WCR is expanding in CSE Europe through stratified dispersal

The Frickingen outbreak in south-eastern Germany resulted from an introduction from the western part of the CSE European WCR area. Similarly, the Friuli outbreak resulted from an introduction of WCR from the center and/or the western part of the CSE European area. Finally, Frickingen and the western part of the CSE European outbreak can both be sources of the Passau population in south-western Germany. These geographically isolated outbreaks thus probably result from long-distance dispersal events from the continuously growing CSE European area, with different degrees of genetic diversity loss. Therefore, WCR appears to expand in CSE Europe through both local continuous dispersal and discontinuous long-distance dispersal. This corresponds to a stratified dispersal (Shigesada et al. 1995) process, in which satellite colonies are founded outside the main expanding population. These colonies eventually merge with the main expanding population and contribute to advance the front (Shigesada et al. 1995).
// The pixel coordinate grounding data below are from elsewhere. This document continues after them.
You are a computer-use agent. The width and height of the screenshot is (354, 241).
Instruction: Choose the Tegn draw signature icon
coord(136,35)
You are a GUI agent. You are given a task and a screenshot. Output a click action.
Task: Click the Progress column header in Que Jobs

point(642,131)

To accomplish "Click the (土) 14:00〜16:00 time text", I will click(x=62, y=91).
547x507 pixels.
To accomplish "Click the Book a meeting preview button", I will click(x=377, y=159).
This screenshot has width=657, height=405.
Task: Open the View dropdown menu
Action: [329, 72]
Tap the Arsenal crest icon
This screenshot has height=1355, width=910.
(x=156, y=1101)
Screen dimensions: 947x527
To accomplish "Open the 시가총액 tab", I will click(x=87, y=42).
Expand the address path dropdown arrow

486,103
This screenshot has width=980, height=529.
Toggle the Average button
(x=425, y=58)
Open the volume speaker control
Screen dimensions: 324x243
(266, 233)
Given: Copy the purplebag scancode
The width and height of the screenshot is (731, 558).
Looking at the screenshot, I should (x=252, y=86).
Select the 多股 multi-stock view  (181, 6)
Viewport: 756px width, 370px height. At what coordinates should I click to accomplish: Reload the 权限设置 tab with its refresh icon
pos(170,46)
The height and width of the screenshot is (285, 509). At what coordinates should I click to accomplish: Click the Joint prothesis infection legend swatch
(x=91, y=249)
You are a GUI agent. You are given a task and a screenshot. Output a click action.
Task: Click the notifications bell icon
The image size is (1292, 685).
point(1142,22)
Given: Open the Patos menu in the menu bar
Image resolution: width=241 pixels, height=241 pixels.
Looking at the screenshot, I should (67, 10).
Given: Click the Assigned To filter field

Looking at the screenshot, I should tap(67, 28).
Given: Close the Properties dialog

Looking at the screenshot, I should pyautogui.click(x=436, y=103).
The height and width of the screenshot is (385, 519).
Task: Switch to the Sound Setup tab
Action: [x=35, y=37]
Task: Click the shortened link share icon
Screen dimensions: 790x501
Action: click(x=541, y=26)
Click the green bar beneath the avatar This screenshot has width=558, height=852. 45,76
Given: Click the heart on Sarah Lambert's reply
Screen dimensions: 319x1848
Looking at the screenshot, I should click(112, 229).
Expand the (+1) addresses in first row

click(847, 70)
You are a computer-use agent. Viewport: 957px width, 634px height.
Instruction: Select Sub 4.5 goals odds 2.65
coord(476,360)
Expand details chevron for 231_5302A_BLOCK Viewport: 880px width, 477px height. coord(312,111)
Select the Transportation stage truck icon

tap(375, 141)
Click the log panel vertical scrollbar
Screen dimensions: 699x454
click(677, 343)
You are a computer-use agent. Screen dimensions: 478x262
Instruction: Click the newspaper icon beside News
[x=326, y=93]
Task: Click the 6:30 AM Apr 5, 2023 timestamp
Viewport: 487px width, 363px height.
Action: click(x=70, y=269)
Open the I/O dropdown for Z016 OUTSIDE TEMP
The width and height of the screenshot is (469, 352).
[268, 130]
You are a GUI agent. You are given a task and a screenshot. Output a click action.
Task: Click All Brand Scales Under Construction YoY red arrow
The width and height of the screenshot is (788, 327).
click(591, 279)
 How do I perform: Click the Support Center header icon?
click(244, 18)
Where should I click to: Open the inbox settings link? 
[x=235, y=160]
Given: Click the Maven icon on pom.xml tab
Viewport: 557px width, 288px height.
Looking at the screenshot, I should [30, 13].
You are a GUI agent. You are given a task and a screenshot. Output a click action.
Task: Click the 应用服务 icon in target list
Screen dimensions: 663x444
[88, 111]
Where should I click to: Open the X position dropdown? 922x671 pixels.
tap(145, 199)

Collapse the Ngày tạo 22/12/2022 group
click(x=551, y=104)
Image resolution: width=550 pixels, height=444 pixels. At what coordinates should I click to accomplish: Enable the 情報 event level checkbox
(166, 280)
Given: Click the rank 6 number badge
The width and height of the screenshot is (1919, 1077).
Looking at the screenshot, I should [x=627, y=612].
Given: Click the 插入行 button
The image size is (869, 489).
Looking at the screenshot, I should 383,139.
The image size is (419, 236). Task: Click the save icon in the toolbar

Large distances (>300 km) separate the Friuli and Frickingen outbreaks from their source populations, and the Alps stand between the CSE European area of expansion and both these isolated outbreaks. Moreover, the CSE European outbreak was not the geographically closest population to Friuli (when sampling was performed) and to Frickingen. When they were first observed, these outbreaks were closer to NW Italy and Alsace respectively. Human activities may therefore be the chief means of long-distance WCR dispersal in Europe, although north American studies have also suggested a major role for wind in the long-distance dispersal of WCR (Onstad et al. 1999; Isard et al. 2004). Whatever the means of transport, stratified dispersal seems to have a major impact on the geographic expansion of a species. The growth of satellite colonies and their coalescence with the main expanding population may lead to greater rates of geographic expansion than observed in cases of expansion without long-distance dispersal (Shigesada et al. 1995). Moreover, the longer the length of the expansion front, the more frequent long-distance dispersal events are likely to be. Therefore stratified dispersal may also result in an acceleration of the rate of expansion as the length of the front increases whereas this rate remains constant in a continuous diffusion (Shigesada et al. 1995). Metcalf (1983) reported such an acceleration of the rate of geographic expansion of WCR in the US Corn Belt and Gray et al. (2009) concluded that it probably resulted from stratified dispersal. A similar acceleration of the rate of expansion of the CSE European population may therefore be expected in the near future.

Conclusion

Genetic evidence suggest that a single introduction is responsible for the foundation of the Central and South-Eastern European outbreak of the western corn rootworm and that this invasive population is expanding through stratified dispersal. Combined with historical documentation of population size and of the establishment of management strategies, our results also suggest that control measures against the western corn rootworm are probably responsible for genetic bottlenecks at the center of the outbreak. Thus, human activities probably affect the population dynamics of the pest, fortuitously increasing its capacity to disperse or deliberately decreasing pest population densities, thereby globally affecting the population structure of the western corn rootworm.